▸ **Exercise instructions**
Among the entries below, count the lines where the string "This" occurs, and give only the number.

▸ **Data section**
╭──

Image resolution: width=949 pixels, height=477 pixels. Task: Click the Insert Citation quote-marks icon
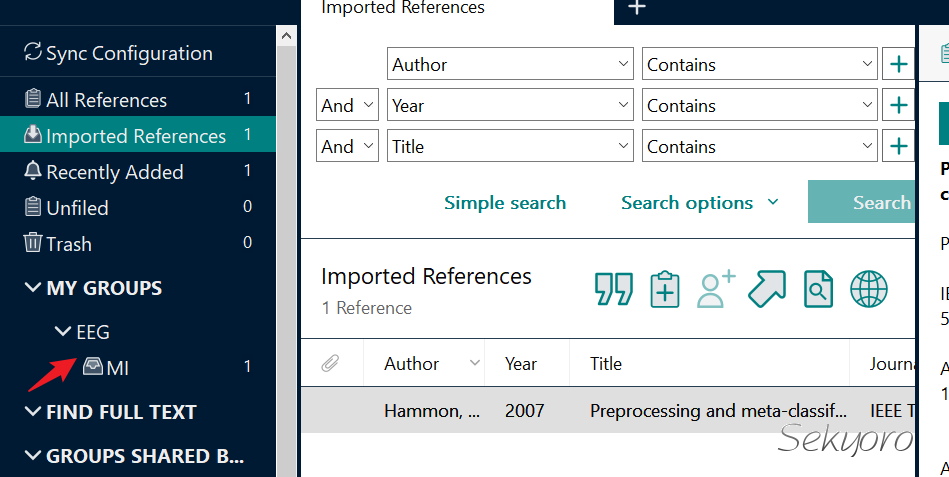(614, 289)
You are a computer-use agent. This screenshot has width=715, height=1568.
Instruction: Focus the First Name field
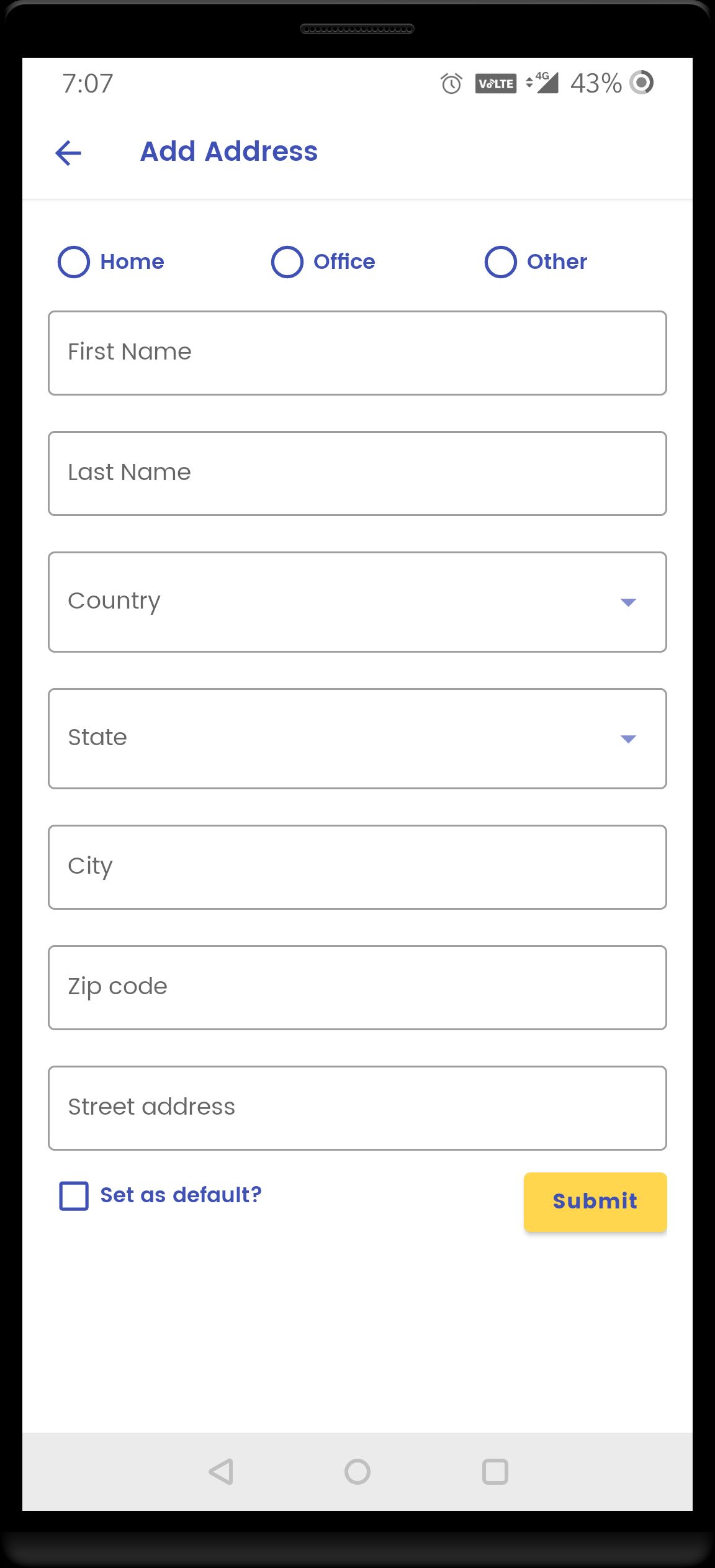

╰──
╭──

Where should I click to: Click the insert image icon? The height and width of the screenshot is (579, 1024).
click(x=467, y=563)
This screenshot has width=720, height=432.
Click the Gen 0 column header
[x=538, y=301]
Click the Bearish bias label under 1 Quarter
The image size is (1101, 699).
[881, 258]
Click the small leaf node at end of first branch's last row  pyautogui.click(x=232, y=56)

╰──

▸ **Finished exercise**
2